[PROBLEM TO SOLVE] Could you write out exactly, and only, the lines from the one containing "Where should I" through the last line of the data, leaving out all pictures?

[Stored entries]
--- START ---

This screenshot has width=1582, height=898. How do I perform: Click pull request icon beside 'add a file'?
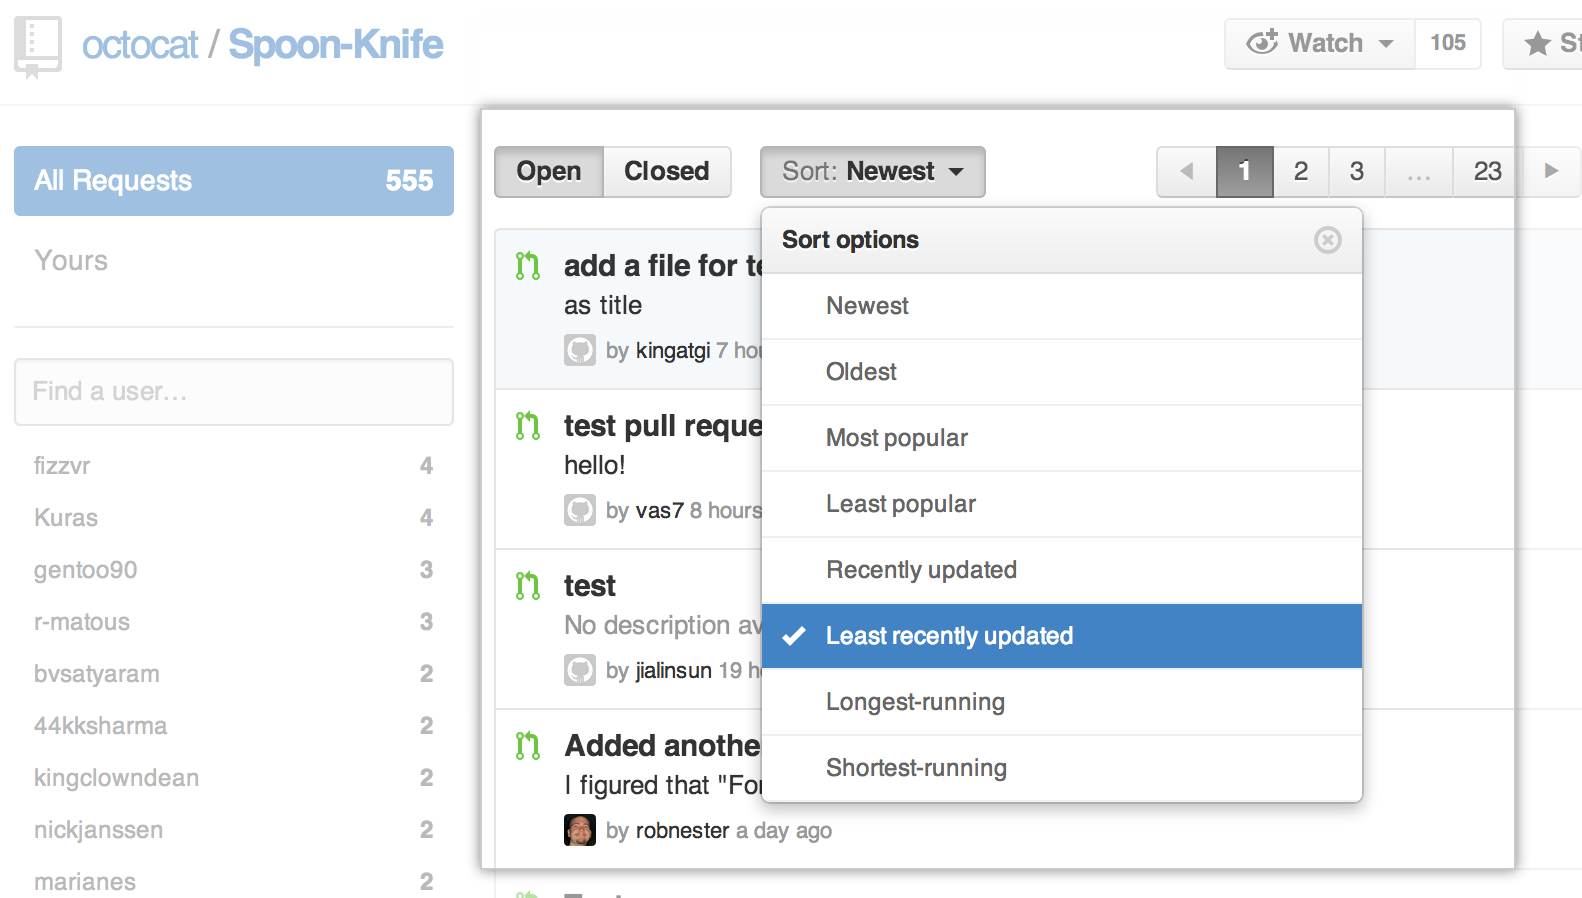(x=528, y=266)
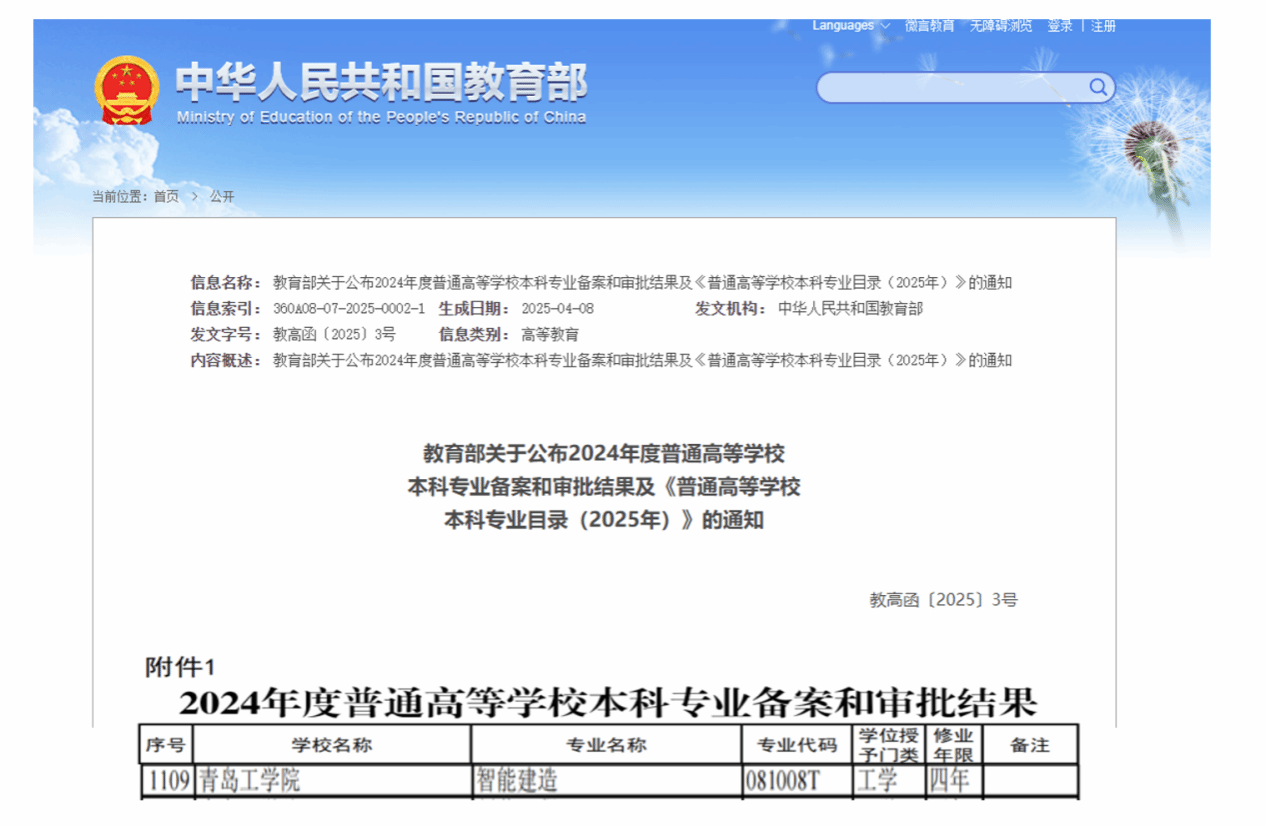Click the 信息索引 value 360A08-07-2025-0002-1

pos(349,309)
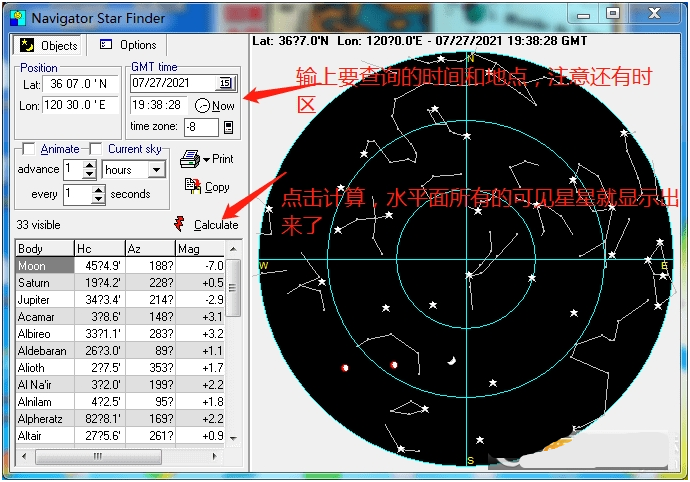
Task: Click the time zone selector icon
Action: [228, 127]
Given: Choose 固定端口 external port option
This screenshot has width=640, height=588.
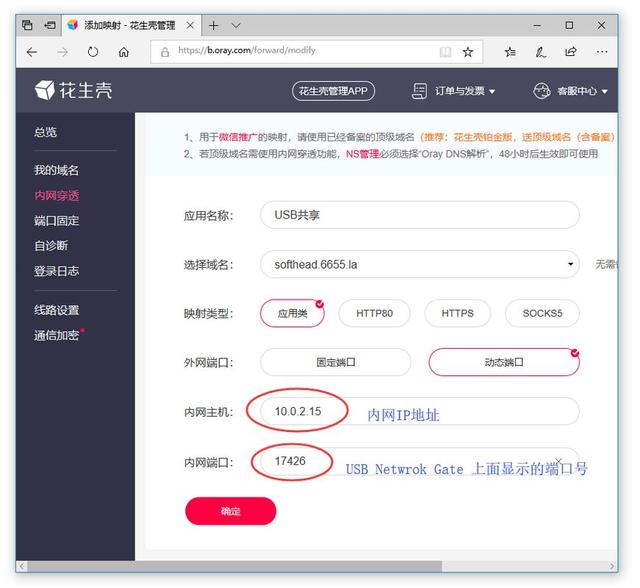Looking at the screenshot, I should 335,362.
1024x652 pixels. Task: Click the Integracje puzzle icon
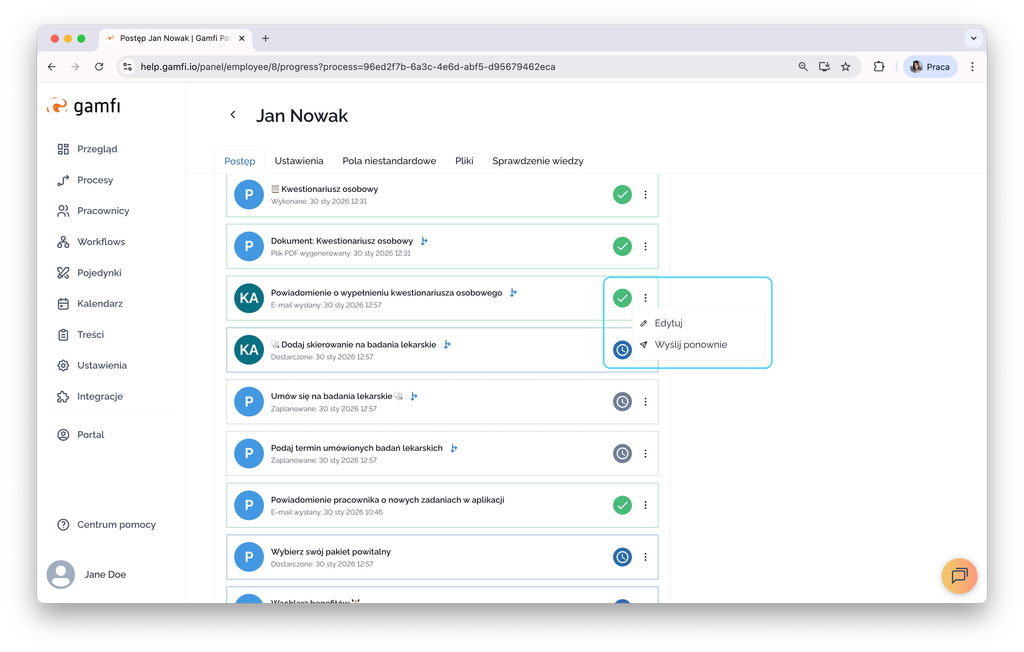click(x=63, y=397)
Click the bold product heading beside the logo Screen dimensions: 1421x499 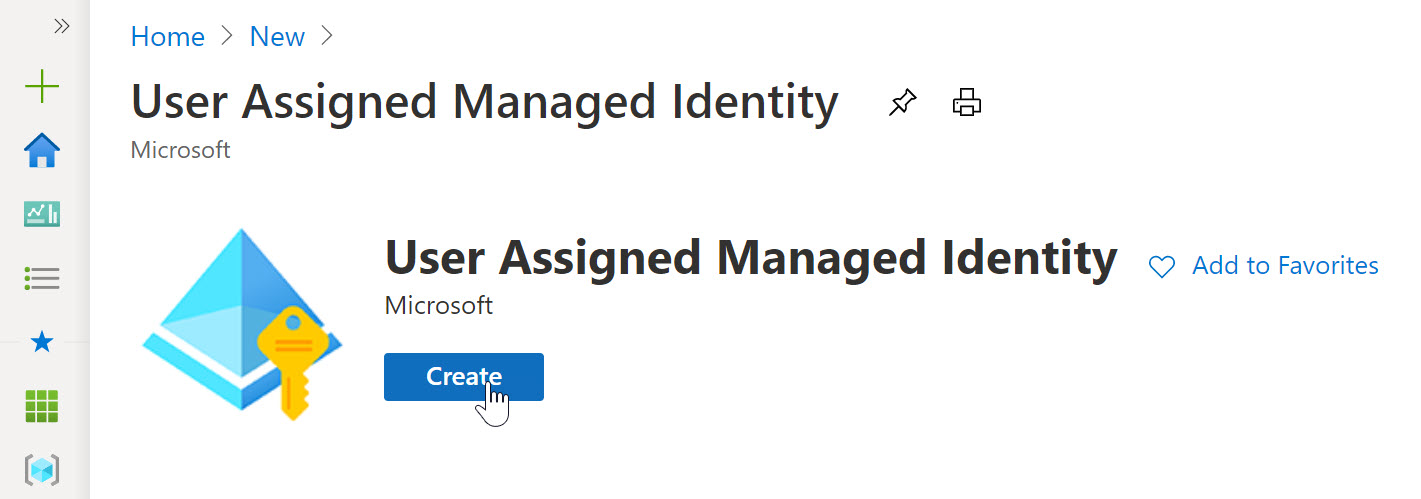pos(750,258)
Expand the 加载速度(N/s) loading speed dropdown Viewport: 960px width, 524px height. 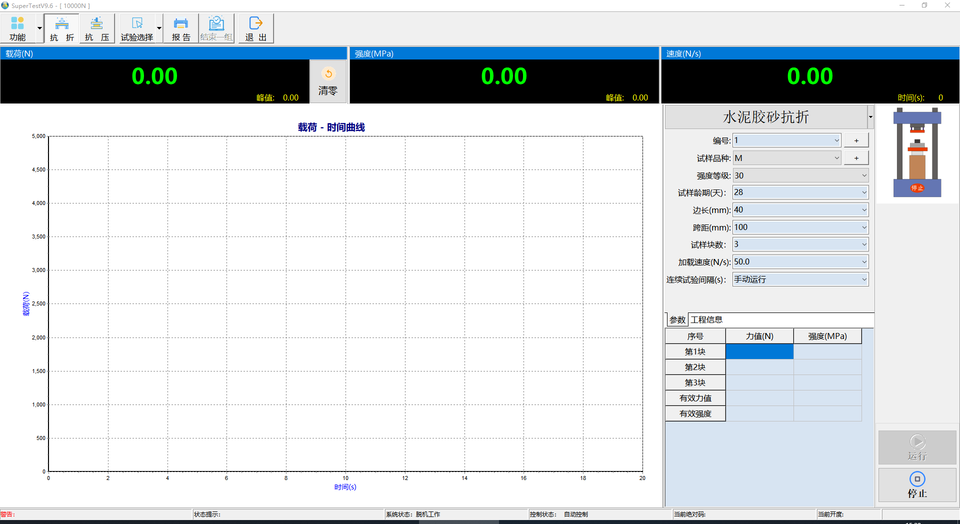(x=800, y=262)
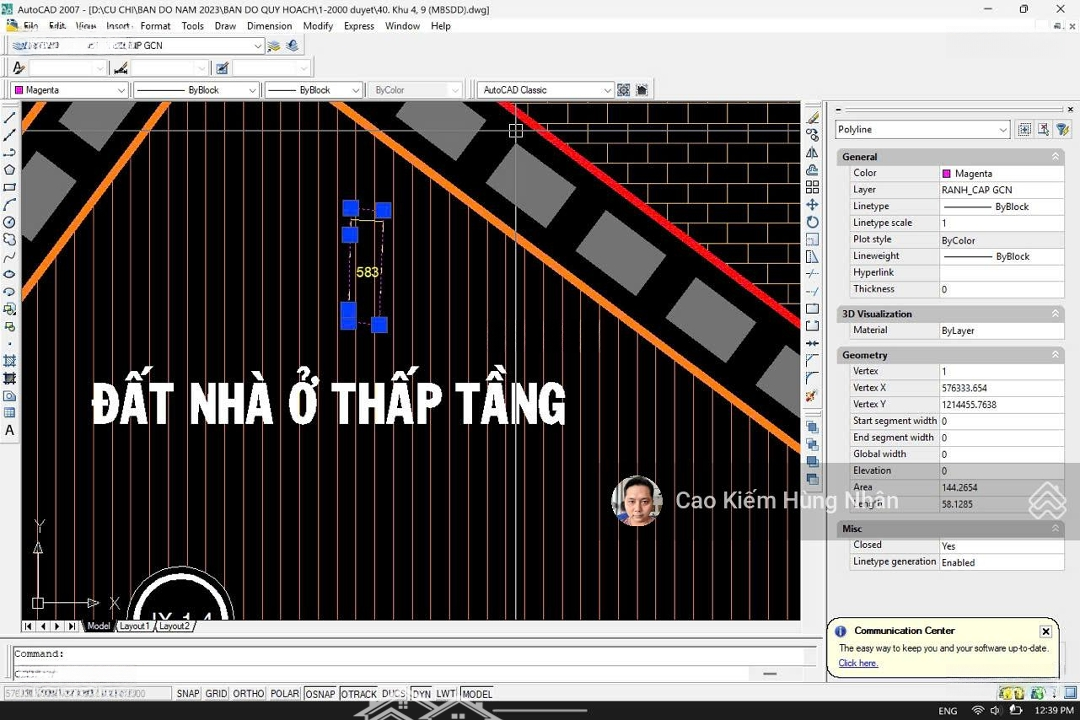Close the Communication Center popup
The image size is (1080, 720).
point(1045,631)
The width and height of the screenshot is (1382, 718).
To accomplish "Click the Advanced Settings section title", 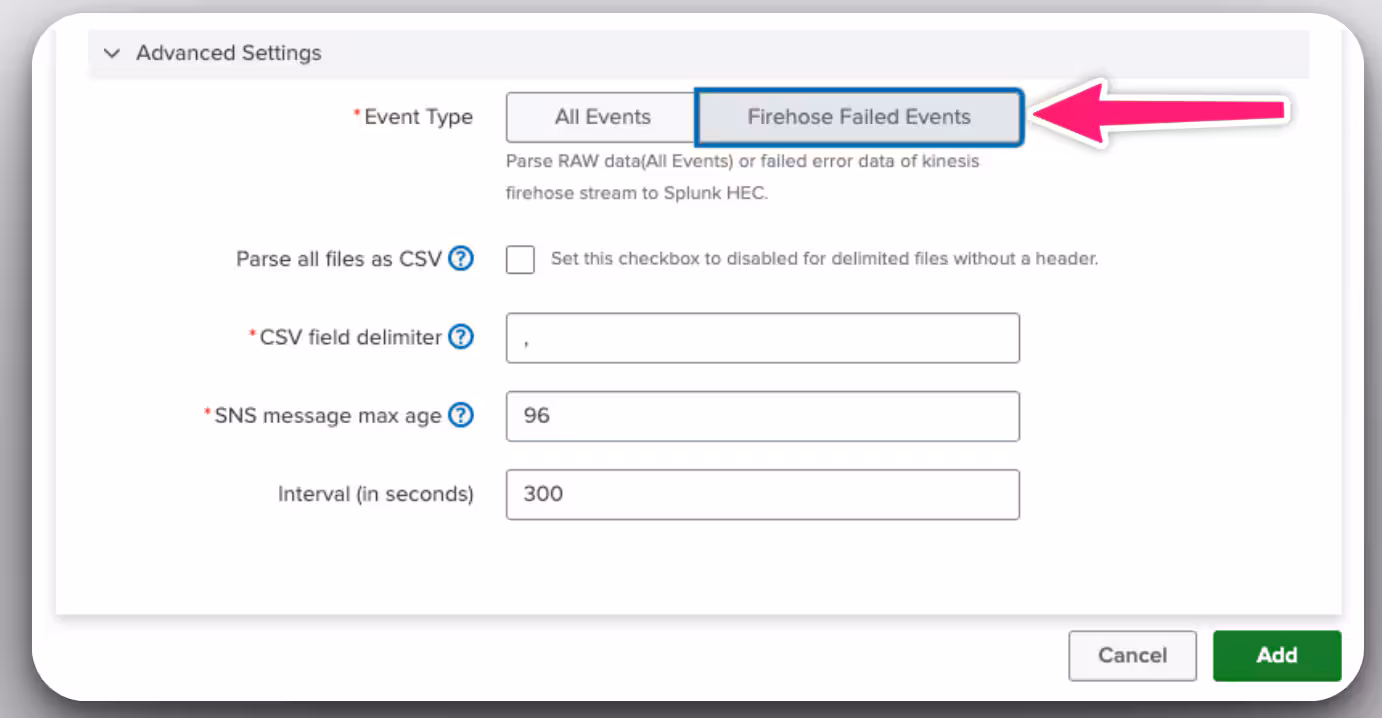I will (228, 53).
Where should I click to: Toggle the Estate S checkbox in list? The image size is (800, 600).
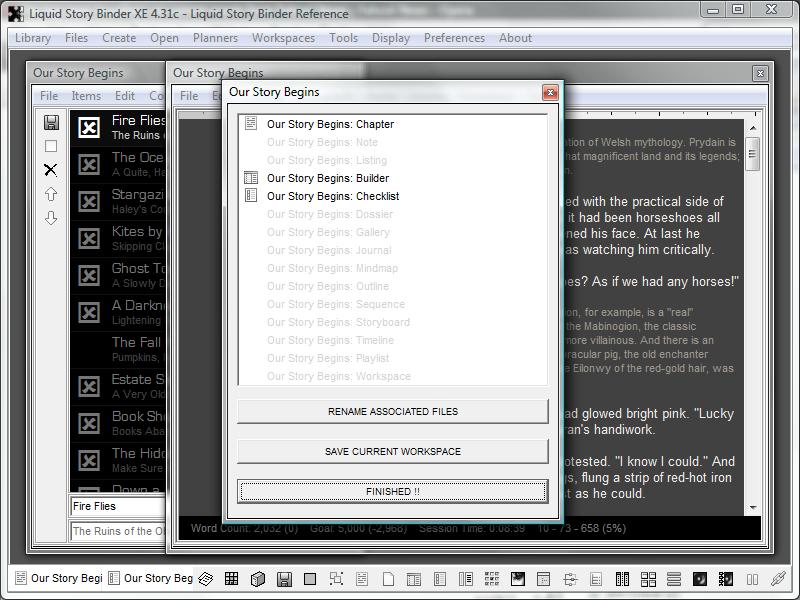[x=89, y=386]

--- END ---

[SOLVED PROBLEM]
Where should I click to: Toggle the Estate S checkbox in list? The image size is (800, 600).
[x=89, y=386]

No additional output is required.